Led by Dr. Jim Dowling, Staff Clinician and Senior Scientist in the Genetics & Genome Biology program, and Dr. Rosanna Weksberg, Clinical Geneticist and Senior Associate Scientist in the Genetics & Genome Biology program, the researchers also used brain imaging to uncover a specific pattern of brain calcifications in all 15 cases, with the assistance of Dr. Susan Blaser, a Neuroradiologist at SickKids. These brain findings have the potential to inform earlier clinical diagnosis for people with the condition.
“At SickKids we see many patients with undiagnosed genetic disorders. Identifying the underlying molecular basis of these disorders provides us with an opportunity to learn important lessons from these patients that will enhance our understanding and treatment of rare disorders,” explained Dowling and Weksberg. “This work is an important example of the value of Precision Child Health, a movement at SickKids to deliver individualized care based on each child’s unique characteristics, including their genetic profile.”
Learn more about this discovery and what’s next for the research team from first authors Dr. Ashish Deshwar, a resident in Medical Genetics and Genomics, and Cheryl Cytrynbaum, Genetic Counsellor and Project Investigator in the Genetics & Genome Biology program.
How did you identify this new disorder?
“We first identified a variant of interest in the CLDN5 gene in one of our patients at SickKids using whole exome sequencing through The Centre for Applied Genomics (TCAG),” says Cytrynbaum. “Our patient had microcephaly (a condition where a baby’s head is smaller than usual), visual impairment, seizures and developmental delay, which led us to suspect an underlying genetic cause.”
"Once we identified a variant in the CLDN5 gene, we connected with clinicians from around the world who had patients with similar clinical features as well as variants of interest in the CLDN5 gene,” explains Deshwar. “After a series of studies, including modelling the genetic changes in zebrafish, we found that these unique genetic changes in CLDN5 were the cause of the clinical features in this select group of cases.”
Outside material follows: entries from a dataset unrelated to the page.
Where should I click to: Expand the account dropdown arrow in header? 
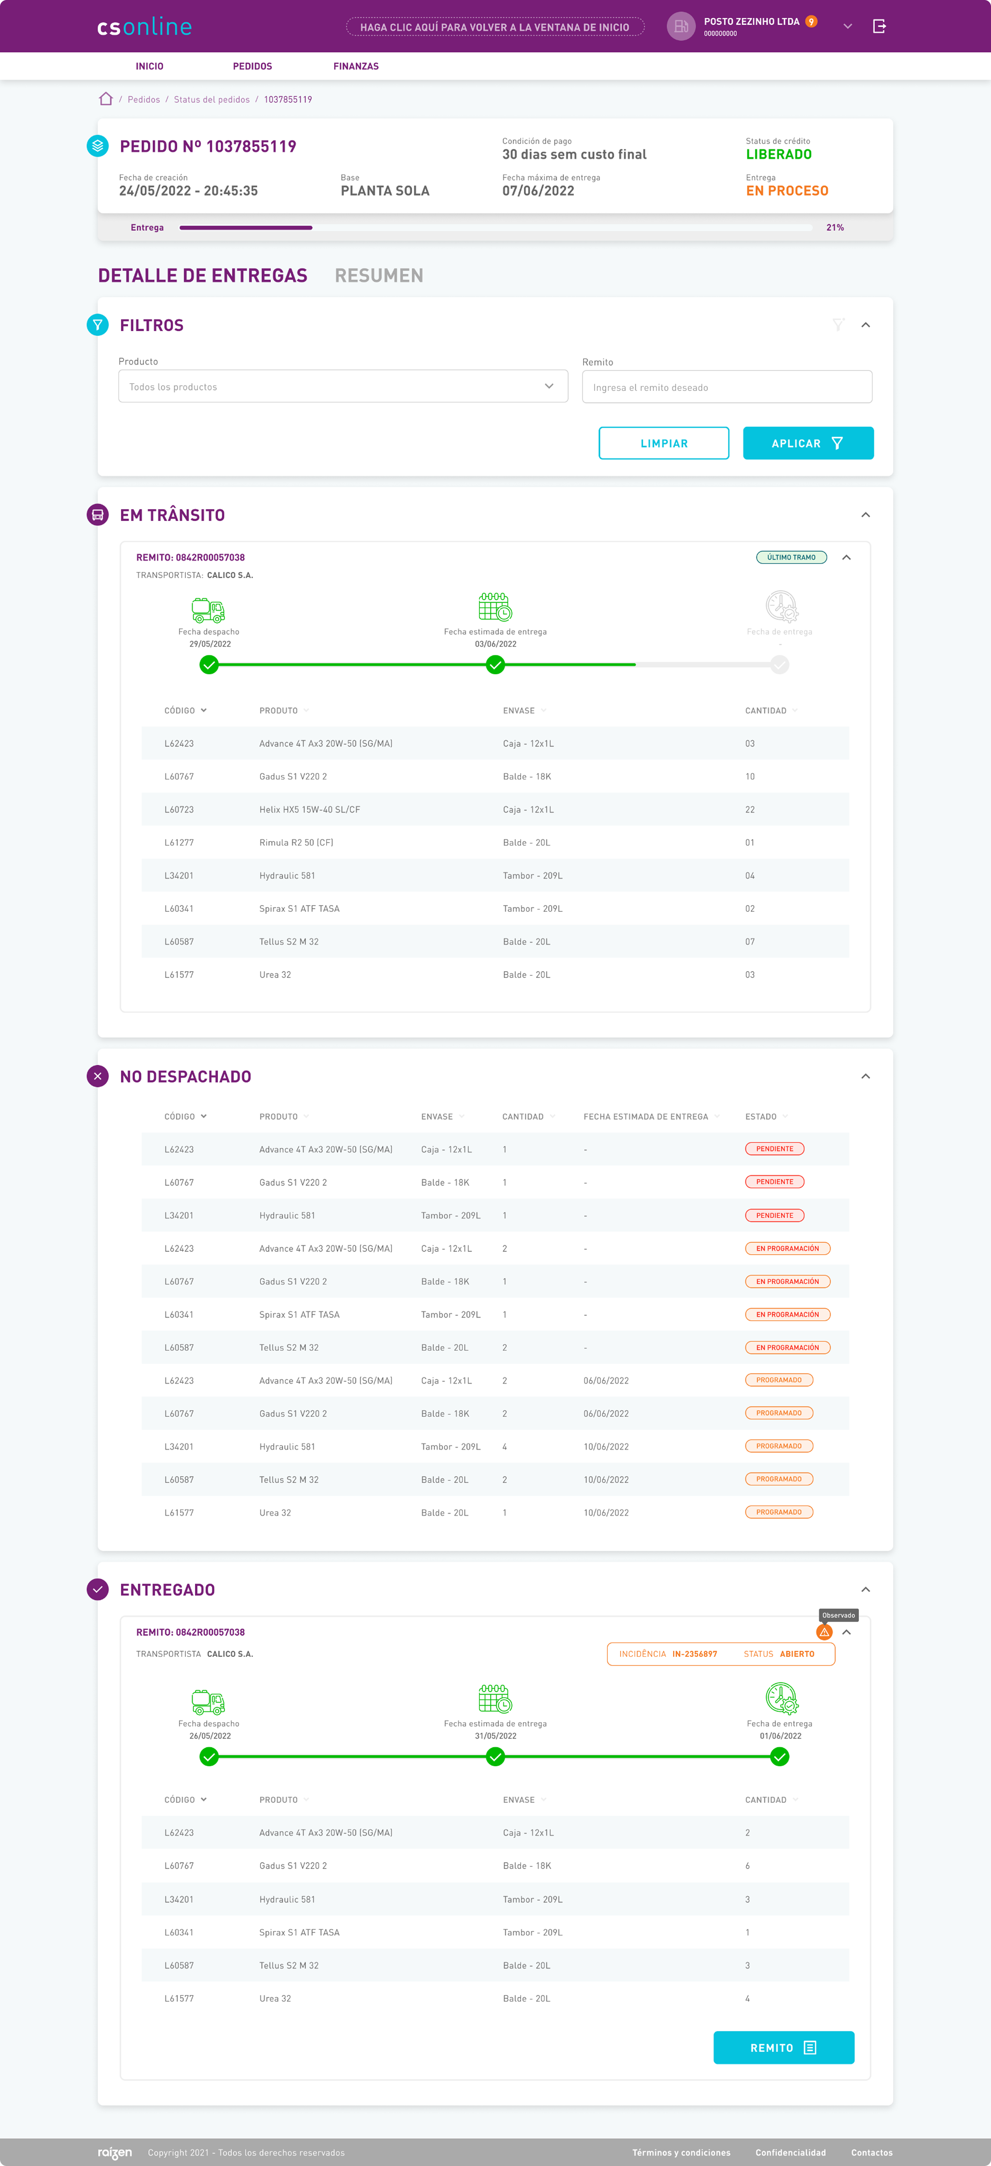[847, 26]
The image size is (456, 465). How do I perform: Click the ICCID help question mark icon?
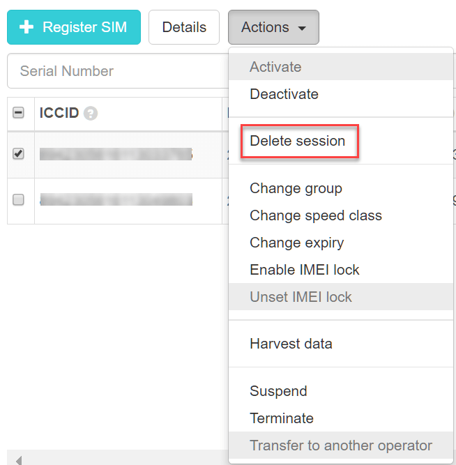[x=90, y=114]
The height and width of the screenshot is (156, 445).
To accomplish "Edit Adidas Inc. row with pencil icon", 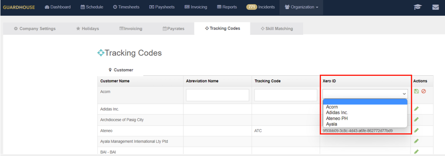I will point(416,109).
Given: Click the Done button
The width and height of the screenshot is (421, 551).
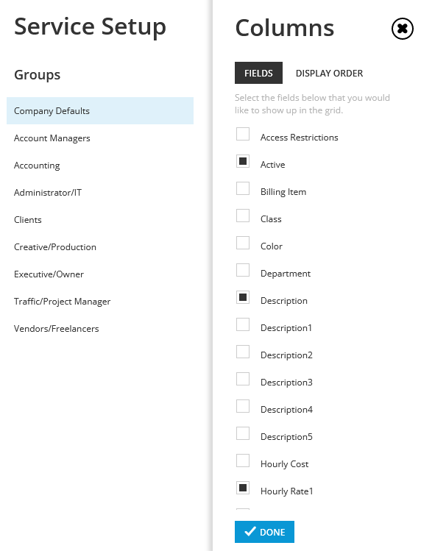Looking at the screenshot, I should click(264, 532).
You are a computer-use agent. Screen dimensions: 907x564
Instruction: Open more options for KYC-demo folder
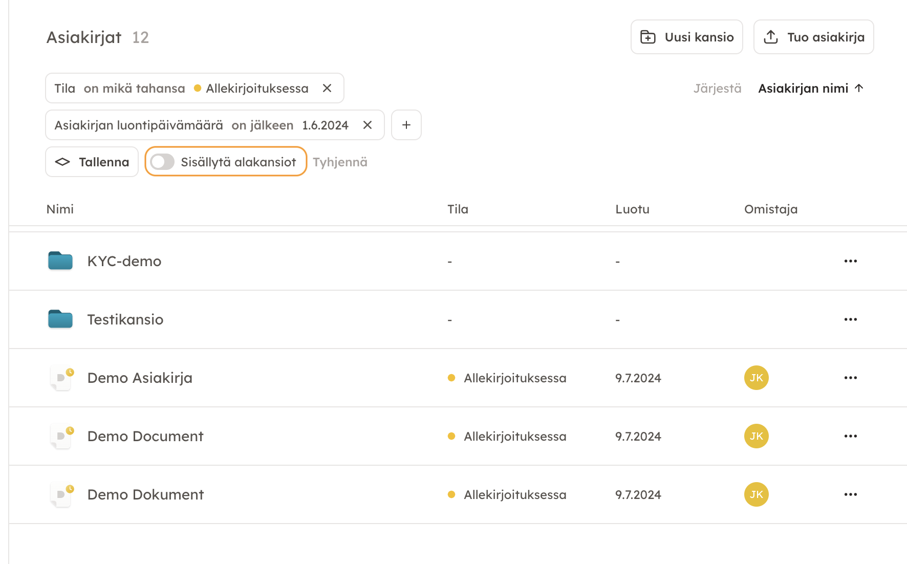850,261
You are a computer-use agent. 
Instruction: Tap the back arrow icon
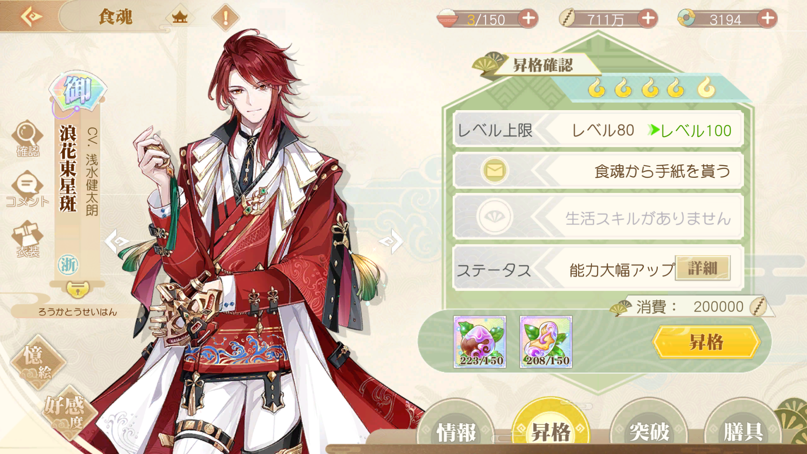click(x=31, y=17)
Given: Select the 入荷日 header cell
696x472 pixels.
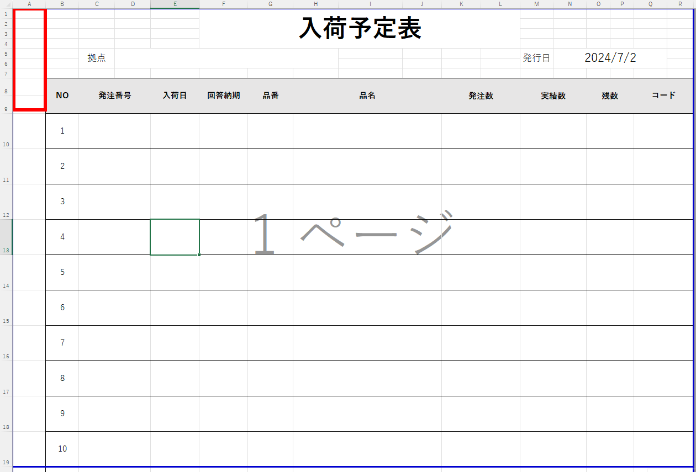Looking at the screenshot, I should tap(175, 96).
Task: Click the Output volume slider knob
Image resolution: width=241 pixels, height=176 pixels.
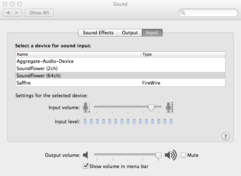Action: pyautogui.click(x=158, y=155)
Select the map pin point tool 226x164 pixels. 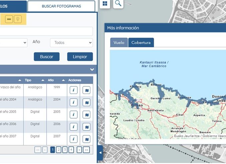(x=18, y=20)
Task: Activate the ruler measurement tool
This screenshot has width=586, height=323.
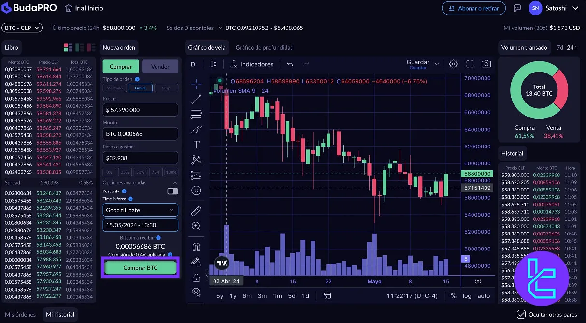Action: (196, 211)
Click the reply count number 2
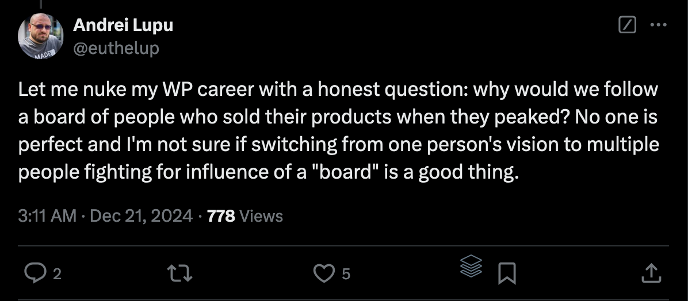Image resolution: width=688 pixels, height=301 pixels. [56, 275]
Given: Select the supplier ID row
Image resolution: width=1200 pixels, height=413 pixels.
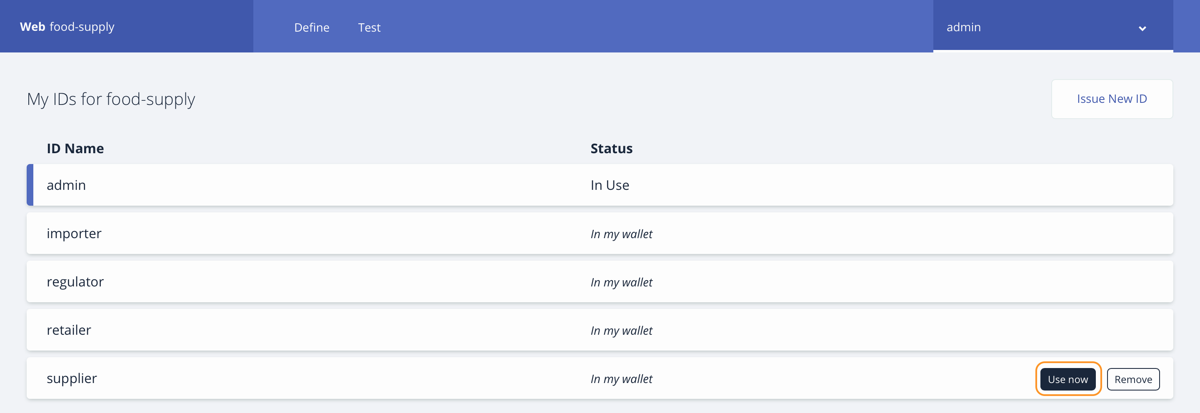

What does this research mean for people with this CLDN5 related disorder and their families?
“This research provides a genetic diagnosis for these children and families who have experienced years of uncertainty with respect to a primary cause for the children's medical issues,” says Cytrynbaum.
“Going forward, this knowledge could help facilitate earlier diagnosis for children presenting with this disorder, which can now be predicted based on findings from brain imaging and then confirmed by genetic testing. Understanding the molecular basis of the condition is an important first step in identifying avenues for potential therapeutics.”
What are the next steps for this research?
“We want to go beyond diagnosis and identify exactly how these variants affect the CLDN5 protein and better understand their role in disrupting the function of the blood-brain barrier,” says Deshwar. “We also hope to use this information to identify and test potential therapies.”
This research was funded by the Rare Diseases: Models & Mechanisms Network and supported by the SickKids Zebrafish Genetics and Disease Models Core Facility.